**What is expected:** Duplicate the lines below word for word, beginning at the line that contains "Image resolution: width=412" and stopping after the line that contains "tap(561, 518)".

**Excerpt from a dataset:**
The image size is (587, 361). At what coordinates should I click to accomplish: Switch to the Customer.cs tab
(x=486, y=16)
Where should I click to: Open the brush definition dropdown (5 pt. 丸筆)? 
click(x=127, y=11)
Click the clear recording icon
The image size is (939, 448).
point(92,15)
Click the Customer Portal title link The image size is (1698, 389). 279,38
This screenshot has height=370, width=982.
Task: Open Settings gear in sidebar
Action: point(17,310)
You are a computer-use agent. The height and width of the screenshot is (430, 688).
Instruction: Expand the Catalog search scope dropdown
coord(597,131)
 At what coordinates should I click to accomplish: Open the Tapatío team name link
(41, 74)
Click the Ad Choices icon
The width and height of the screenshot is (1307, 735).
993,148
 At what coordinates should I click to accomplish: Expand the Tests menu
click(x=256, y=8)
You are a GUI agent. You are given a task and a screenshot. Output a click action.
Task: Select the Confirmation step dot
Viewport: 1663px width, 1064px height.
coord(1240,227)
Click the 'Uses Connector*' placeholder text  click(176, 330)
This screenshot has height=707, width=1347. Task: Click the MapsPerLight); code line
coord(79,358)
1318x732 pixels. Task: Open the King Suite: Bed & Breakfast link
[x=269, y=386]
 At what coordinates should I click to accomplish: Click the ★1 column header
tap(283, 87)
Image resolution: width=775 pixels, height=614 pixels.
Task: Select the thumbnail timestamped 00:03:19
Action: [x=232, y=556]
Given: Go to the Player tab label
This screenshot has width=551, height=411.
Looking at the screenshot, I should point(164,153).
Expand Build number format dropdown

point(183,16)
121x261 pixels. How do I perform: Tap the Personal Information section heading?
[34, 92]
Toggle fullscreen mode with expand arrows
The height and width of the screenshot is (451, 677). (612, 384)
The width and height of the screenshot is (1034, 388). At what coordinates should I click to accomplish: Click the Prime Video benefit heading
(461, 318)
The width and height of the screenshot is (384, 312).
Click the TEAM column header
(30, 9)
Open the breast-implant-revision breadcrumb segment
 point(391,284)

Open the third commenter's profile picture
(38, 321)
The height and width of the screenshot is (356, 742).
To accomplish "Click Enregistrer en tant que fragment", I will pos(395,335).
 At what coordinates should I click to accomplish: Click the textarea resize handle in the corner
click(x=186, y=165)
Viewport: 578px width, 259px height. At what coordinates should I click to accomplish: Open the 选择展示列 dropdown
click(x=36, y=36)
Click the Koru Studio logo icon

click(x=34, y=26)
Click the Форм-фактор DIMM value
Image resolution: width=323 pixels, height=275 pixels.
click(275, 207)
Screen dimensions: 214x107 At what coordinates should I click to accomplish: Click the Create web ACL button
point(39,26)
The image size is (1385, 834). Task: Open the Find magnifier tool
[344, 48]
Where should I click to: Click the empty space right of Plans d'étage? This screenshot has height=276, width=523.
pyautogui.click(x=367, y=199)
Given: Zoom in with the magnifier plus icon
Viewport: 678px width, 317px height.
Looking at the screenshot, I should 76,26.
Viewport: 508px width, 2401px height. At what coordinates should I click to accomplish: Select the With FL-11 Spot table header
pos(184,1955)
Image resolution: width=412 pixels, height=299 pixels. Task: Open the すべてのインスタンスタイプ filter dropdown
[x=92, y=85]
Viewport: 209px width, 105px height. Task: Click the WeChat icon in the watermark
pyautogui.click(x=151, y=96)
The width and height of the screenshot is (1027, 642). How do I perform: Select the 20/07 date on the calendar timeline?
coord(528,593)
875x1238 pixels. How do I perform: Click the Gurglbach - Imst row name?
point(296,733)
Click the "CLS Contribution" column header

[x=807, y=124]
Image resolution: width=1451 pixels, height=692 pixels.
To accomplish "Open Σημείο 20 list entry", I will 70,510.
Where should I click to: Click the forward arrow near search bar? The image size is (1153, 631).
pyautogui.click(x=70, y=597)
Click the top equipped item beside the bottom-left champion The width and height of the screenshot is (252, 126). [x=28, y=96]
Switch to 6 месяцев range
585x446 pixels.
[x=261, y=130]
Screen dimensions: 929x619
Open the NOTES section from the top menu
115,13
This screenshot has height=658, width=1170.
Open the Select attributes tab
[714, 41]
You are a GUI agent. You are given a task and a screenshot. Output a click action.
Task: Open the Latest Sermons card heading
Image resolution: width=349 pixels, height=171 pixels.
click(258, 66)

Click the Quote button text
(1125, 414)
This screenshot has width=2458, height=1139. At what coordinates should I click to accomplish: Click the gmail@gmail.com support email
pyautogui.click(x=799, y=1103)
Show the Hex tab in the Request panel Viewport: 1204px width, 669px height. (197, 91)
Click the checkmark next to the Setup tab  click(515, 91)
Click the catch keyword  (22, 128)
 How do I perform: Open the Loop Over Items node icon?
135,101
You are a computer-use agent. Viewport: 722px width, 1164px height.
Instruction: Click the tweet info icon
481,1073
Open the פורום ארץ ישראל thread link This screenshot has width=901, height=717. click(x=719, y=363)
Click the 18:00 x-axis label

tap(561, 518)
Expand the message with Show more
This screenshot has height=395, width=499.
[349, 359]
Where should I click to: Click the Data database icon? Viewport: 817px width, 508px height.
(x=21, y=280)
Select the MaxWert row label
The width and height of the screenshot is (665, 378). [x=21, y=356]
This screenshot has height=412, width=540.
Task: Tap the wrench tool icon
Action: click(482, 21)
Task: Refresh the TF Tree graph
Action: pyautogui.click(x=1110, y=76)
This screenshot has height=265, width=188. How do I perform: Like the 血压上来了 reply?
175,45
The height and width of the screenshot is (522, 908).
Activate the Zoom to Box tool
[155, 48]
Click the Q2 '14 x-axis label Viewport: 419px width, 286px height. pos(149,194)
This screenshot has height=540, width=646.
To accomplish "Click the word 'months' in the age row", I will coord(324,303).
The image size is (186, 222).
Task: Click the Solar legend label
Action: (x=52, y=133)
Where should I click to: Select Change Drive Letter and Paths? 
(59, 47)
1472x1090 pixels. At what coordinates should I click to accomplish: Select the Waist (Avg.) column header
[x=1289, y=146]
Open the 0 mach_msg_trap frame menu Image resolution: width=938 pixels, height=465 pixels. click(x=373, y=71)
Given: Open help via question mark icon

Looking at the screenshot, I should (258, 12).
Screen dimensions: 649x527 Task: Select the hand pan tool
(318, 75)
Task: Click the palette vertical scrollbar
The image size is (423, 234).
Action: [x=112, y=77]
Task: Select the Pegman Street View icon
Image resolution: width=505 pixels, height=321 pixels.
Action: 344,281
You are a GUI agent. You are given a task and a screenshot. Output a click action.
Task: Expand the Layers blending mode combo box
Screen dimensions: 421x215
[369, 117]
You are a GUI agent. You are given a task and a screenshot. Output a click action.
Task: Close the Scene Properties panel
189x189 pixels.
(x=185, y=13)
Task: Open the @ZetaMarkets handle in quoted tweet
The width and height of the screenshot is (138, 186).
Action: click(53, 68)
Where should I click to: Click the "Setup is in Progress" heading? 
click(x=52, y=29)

**Task solution:**
Image resolution: width=412 pixels, height=299 pixels. Task: Open the すべてのインスタンスタイプ filter dropdown
[x=92, y=85]
Viewport: 209px width, 105px height. Task: Click the WeChat icon in the watermark
pyautogui.click(x=151, y=96)
The width and height of the screenshot is (1027, 642). How do I perform: Select the 20/07 date on the calendar timeline?
coord(528,593)
875x1238 pixels. How do I perform: Click the Gurglbach - Imst row name?
point(296,733)
Click the "CLS Contribution" column header

[x=807, y=124]
Image resolution: width=1451 pixels, height=692 pixels.
To accomplish "Open Σημείο 20 list entry", I will 70,510.
Where should I click to: Click the forward arrow near search bar? The image size is (1153, 631).
pyautogui.click(x=70, y=597)
Click the top equipped item beside the bottom-left champion The width and height of the screenshot is (252, 126). [x=28, y=96]
Switch to 6 месяцев range
585x446 pixels.
[x=261, y=130]
Screen dimensions: 929x619
Open the NOTES section from the top menu
115,13
This screenshot has height=658, width=1170.
Open the Select attributes tab
[714, 41]
You are a GUI agent. You are given a task and a screenshot. Output a click action.
Task: Open the Latest Sermons card heading
Image resolution: width=349 pixels, height=171 pixels.
click(258, 66)

Click the Quote button text
(1125, 414)
This screenshot has width=2458, height=1139. At what coordinates should I click to accomplish: Click the gmail@gmail.com support email
pyautogui.click(x=799, y=1103)
Show the Hex tab in the Request panel Viewport: 1204px width, 669px height. (197, 91)
Click the checkmark next to the Setup tab  click(515, 91)
Click the catch keyword  (22, 128)
 How do I perform: Open the Loop Over Items node icon?
135,101
You are a computer-use agent. Viewport: 722px width, 1164px height.
Instruction: Click the tweet info icon
481,1073
Open the פורום ארץ ישראל thread link This screenshot has width=901, height=717. click(x=719, y=363)
Click the 18:00 x-axis label

tap(561, 518)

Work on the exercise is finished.